(Raw data)
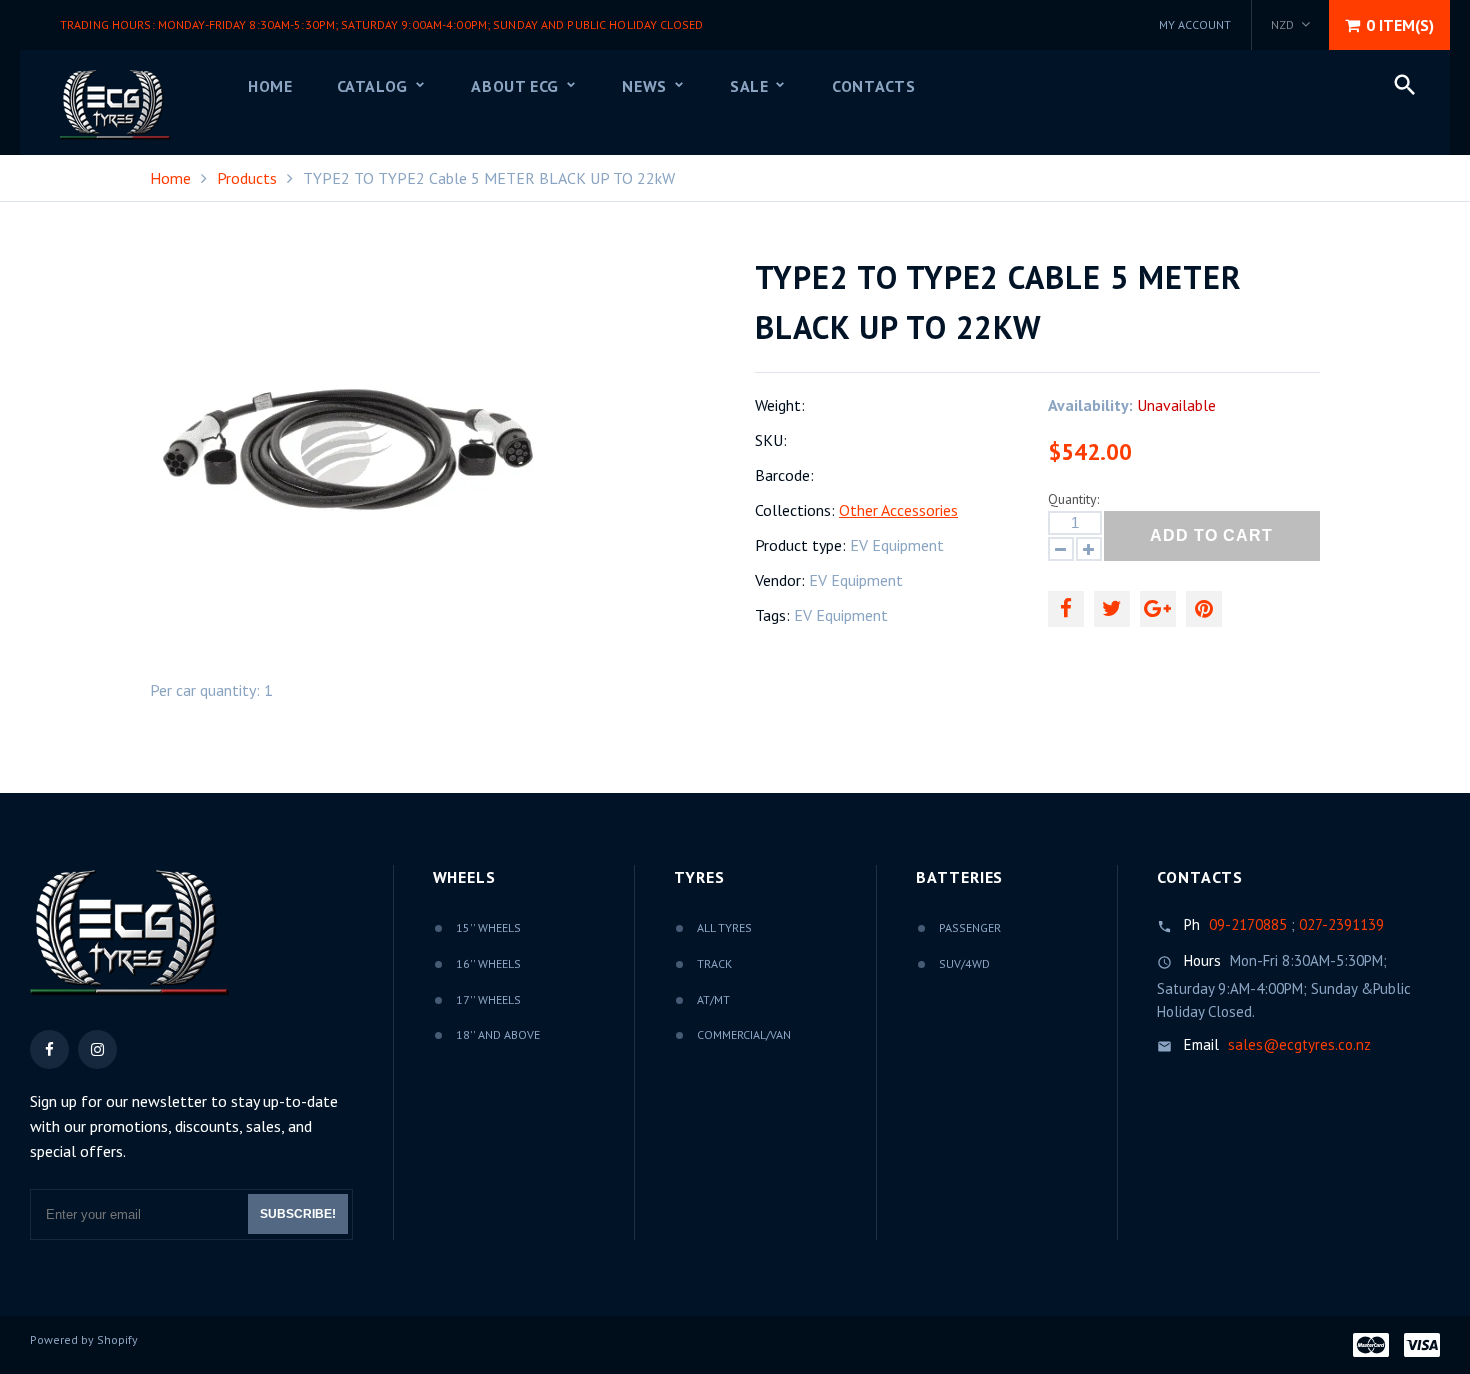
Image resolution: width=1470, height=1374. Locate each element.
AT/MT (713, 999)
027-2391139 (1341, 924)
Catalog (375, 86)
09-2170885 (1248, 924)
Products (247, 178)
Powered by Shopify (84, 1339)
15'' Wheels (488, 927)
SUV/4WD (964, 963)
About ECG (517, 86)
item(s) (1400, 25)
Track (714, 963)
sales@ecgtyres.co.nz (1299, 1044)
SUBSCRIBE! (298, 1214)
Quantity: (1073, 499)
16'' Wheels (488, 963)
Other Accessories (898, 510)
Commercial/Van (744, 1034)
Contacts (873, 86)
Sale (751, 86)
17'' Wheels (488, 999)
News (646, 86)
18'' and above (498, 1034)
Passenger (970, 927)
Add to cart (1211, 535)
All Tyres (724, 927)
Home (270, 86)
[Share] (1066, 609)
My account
(End Raw data)
## What you are asked to do
Retype, without any change, every line from the one with "Quantity: (1073, 499)" to the bottom of the listing.

## Task result
Quantity: (1073, 499)
16'' Wheels (488, 963)
Other Accessories (898, 510)
Commercial/Van (744, 1034)
Contacts (873, 86)
Sale (751, 86)
17'' Wheels (488, 999)
News (646, 86)
18'' and above (498, 1034)
Passenger (970, 927)
Add to cart (1211, 535)
All Tyres (724, 927)
Home (270, 86)
[Share] (1066, 609)
My account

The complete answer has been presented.